Exercise details: Wherever the string "Task" appears in a line of the listing below, report that line.

Start of Material supplied

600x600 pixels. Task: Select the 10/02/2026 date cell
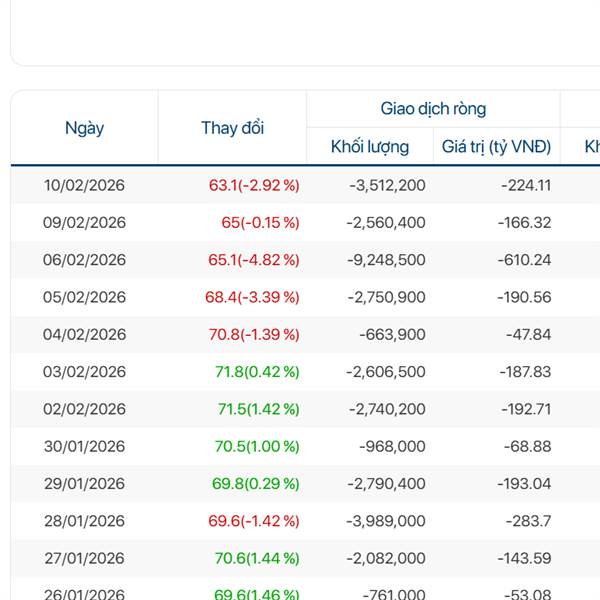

End of Material supplied
Start of Material supplied

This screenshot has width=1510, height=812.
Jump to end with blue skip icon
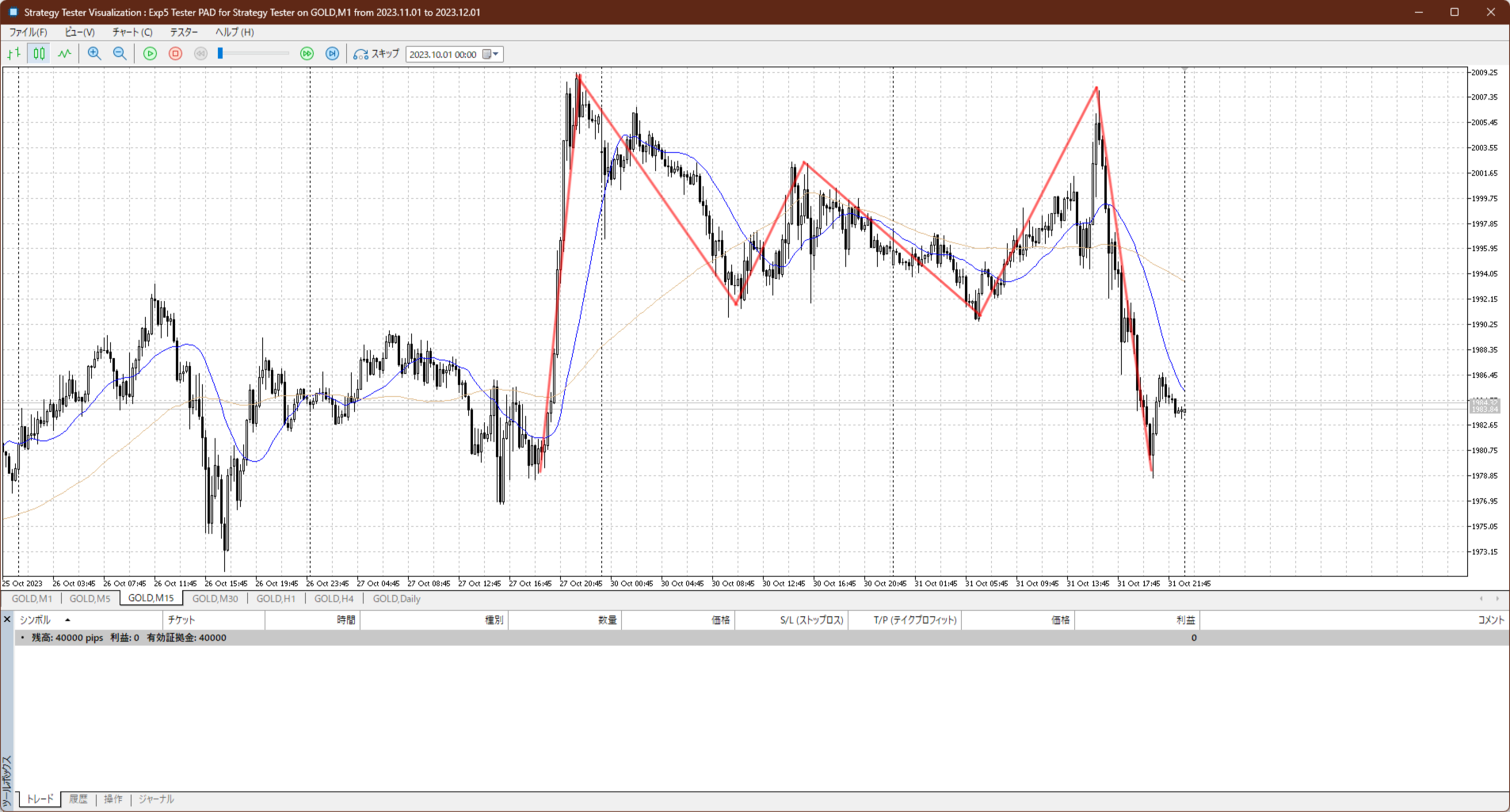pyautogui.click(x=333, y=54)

End of Material supplied
Start of Material supplied

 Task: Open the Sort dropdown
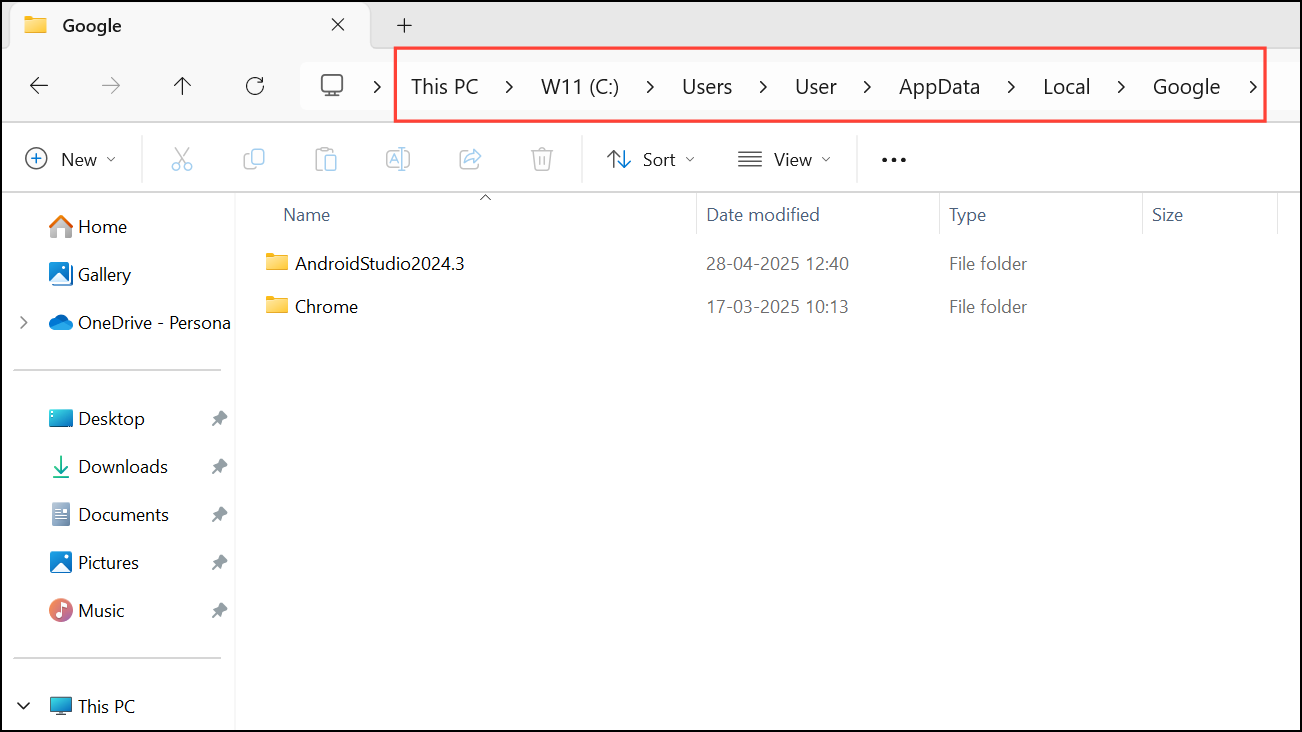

End of Material supplied

Answer section:
600x600 pixels. Task: Select the 10/02/2026 date cell
 Task: Open the Sort dropdown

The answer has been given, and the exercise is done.